● **Extrait fourni**:
****************

Le "fardier" de Cugnot, copie de la version originale du Conservatoire des Arts & Métiers
Spectacle insolite ce samedi matin : un engin antédiluvien, crachant vapeur, sort de la rue Eugène Spüller pour s'engager dans la rue de Bretagne (IIIe) en direction de Réaumur. Devant lui service d'ordre et policiers en tenue lui frayent un chemin dans la foule des curieux. Il a l'air d'un dragon. Les machinistes qui ont déclenché sa marche s'agitent comme des apprentis-sorciers qui redoutent de ne pouvoir maîtriser les foucades de la bête.
En hommage à la ville de Void-Vacon, dans la Meuse, qui a vu la naissance de Nicolas-Joseph Cugnot, cet exemplaire unique a été construit sous la direction de l'Ecole Nationale des Arts & Métiers Paristeck. Il reproduit à l'identique l'original de 1769 qui est exposé au musée des Arts & Métiers (IIIe).
Cugnot l'a créé dans un but militaire : le transport de charges lourdes, dévolues jusqu'alors aux chevaux. La vitesse prévue était en ligne avec cet objectif : 3 à 4 km/heure. Pour avoir assisté au parcours de sa réplique samedi dernier, on peut confirmer que cette performance est à peu près atteinte mais au prix de hoquets qui donnent le sentiment, à tout instant, que l'engin va rendre l'âme.
Quelques données techniques :
Réservoir, moteur et transmission (cliquez dans l'image pour l'agrandir. Dans sa taille maximum, la chaîne est visible derrière la partie inférieure de la tige du piston)
La "marmite" qui est installée à l'avant en porte-à-faux comporte un foyer (le combustible est le bois) et une réserve d'eau de 250 litres portée à ébullition. La vapeur produite ne dépasse pas 1,5 kg/cm². La machine comporte deux cylindres (30 cm de diamètre environ) alimentés alternativement en vapeur par un robinet à deux voies. Le mouvement alternatif et linéaire des pistons est transformé en mouvement circulaire de la roue avant motrice et directrice (on a sous les yeux l'ancêtre de la traction avant) par une cinématique peu orthodoxe. Pas de bielle, pas de villebrequin, pas d'excentrique ici, mais une roue à rochet avec cliquet réversible qui autorise la marche avant-arrière. La liaison (flexible) entre la tige du piston et le secteur porte-cliquet est assurée par une grosse chaîne métallique.

****************

● **Enregistrements fournis**:

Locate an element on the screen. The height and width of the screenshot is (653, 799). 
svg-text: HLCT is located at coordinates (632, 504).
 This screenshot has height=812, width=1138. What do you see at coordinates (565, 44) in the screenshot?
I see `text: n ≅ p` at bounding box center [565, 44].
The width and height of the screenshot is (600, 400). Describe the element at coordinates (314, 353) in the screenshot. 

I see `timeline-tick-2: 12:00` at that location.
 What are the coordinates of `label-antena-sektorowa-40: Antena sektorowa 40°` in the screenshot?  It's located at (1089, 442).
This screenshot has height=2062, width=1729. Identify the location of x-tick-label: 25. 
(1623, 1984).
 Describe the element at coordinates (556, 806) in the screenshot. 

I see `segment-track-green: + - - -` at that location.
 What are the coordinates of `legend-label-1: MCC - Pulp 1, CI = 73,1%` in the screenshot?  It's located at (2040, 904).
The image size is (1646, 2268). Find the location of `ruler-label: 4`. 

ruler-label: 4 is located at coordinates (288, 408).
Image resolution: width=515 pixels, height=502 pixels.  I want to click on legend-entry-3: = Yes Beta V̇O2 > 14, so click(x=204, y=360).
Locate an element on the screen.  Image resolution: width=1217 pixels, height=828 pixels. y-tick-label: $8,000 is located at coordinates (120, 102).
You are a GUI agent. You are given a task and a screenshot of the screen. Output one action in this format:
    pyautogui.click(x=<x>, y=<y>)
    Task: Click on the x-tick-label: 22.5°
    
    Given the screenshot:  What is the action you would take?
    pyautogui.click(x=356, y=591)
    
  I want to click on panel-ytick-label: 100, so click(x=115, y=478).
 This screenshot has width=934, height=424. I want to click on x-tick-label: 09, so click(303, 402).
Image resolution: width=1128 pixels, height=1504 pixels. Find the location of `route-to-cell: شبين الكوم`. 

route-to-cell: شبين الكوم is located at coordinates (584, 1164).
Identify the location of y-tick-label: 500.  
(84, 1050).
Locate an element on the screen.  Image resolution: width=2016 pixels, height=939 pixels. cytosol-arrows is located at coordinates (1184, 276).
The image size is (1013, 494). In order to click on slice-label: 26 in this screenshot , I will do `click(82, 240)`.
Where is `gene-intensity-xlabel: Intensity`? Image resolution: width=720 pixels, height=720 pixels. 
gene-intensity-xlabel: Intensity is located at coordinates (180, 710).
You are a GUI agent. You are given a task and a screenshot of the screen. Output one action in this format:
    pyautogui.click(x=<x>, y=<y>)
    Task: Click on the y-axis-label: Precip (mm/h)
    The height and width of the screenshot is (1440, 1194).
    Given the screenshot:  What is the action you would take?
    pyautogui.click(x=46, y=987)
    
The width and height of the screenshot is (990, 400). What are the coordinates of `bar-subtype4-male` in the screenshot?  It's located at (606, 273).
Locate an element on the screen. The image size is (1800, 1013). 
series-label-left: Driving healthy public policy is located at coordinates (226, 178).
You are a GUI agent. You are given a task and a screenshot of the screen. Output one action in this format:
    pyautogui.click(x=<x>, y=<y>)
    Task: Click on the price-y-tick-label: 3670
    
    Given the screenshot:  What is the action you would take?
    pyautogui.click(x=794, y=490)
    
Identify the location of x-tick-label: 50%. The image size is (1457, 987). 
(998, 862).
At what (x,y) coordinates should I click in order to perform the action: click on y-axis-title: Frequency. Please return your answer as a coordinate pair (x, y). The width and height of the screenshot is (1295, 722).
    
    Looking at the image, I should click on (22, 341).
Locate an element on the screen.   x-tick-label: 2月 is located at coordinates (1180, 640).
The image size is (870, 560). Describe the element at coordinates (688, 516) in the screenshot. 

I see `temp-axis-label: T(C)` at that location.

****************

● **Tâches à réaliser**:
1) Recopiez l'extrait en entier, sans la moindre modification, s'il vous plaît.
2) Reproduisez à l'identique la partie des enregistrements qui va de leur début jusqu'à la ligne contenant « at (2040, 904). », cette ligne comprise, et rien d'autre.
Les enregistrements n'ont aucun lien avec l'extrait.

● **Vos réponses écrites**:
1)
Le "fardier" de Cugnot, copie de la version originale du Conservatoire des Arts & Métiers
Spectacle insolite ce samedi matin : un engin antédiluvien, crachant vapeur, sort de la rue Eugène Spüller pour s'engager dans la rue de Bretagne (IIIe) en direction de Réaumur. Devant lui service d'ordre et policiers en tenue lui frayent un chemin dans la foule des curieux. Il a l'air d'un dragon. Les machinistes qui ont déclenché sa marche s'agitent comme des apprentis-sorciers qui redoutent de ne pouvoir maîtriser les foucades de la bête.
En hommage à la ville de Void-Vacon, dans la Meuse, qui a vu la naissance de Nicolas-Joseph Cugnot, cet exemplaire unique a été construit sous la direction de l'Ecole Nationale des Arts & Métiers Paristeck. Il reproduit à l'identique l'original de 1769 qui est exposé au musée des Arts & Métiers (IIIe).
Cugnot l'a créé dans un but militaire : le transport de charges lourdes, dévolues jusqu'alors aux chevaux. La vitesse prévue était en ligne avec cet objectif : 3 à 4 km/heure. Pour avoir assisté au parcours de sa réplique samedi dernier, on peut confirmer que cette performance est à peu près atteinte mais au prix de hoquets qui donnent le sentiment, à tout instant, que l'engin va rendre l'âme.
Quelques données techniques :
Réservoir, moteur et transmission (cliquez dans l'image pour l'agrandir. Dans sa taille maximum, la chaîne est visible derrière la partie inférieure de la tige du piston)
La "marmite" qui est installée à l'avant en porte-à-faux comporte un foyer (le combustible est le bois) et une réserve d'eau de 250 litres portée à ébullition. La vapeur produite ne dépasse pas 1,5 kg/cm². La machine comporte deux cylindres (30 cm de diamètre environ) alimentés alternativement en vapeur par un robinet à deux voies. Le mouvement alternatif et linéaire des pistons est transformé en mouvement circulaire de la roue avant motrice et directrice (on a sous les yeux l'ancêtre de la traction avant) par une cinématique peu orthodoxe. Pas de bielle, pas de villebrequin, pas d'excentrique ici, mais une roue à rochet avec cliquet réversible qui autorise la marche avant-arrière. La liaison (flexible) entre la tige du piston et le secteur porte-cliquet est assurée par une grosse chaîne métallique.

2)
Locate an element on the screen. The height and width of the screenshot is (653, 799). 
svg-text: HLCT is located at coordinates (632, 504).
 This screenshot has height=812, width=1138. What do you see at coordinates (565, 44) in the screenshot?
I see `text: n ≅ p` at bounding box center [565, 44].
The width and height of the screenshot is (600, 400). Describe the element at coordinates (314, 353) in the screenshot. 

I see `timeline-tick-2: 12:00` at that location.
 What are the coordinates of `label-antena-sektorowa-40: Antena sektorowa 40°` in the screenshot?  It's located at (1089, 442).
This screenshot has height=2062, width=1729. Identify the location of x-tick-label: 25. 
(1623, 1984).
 Describe the element at coordinates (556, 806) in the screenshot. 

I see `segment-track-green: + - - -` at that location.
 What are the coordinates of `legend-label-1: MCC - Pulp 1, CI = 73,1%` in the screenshot?  It's located at (2040, 904).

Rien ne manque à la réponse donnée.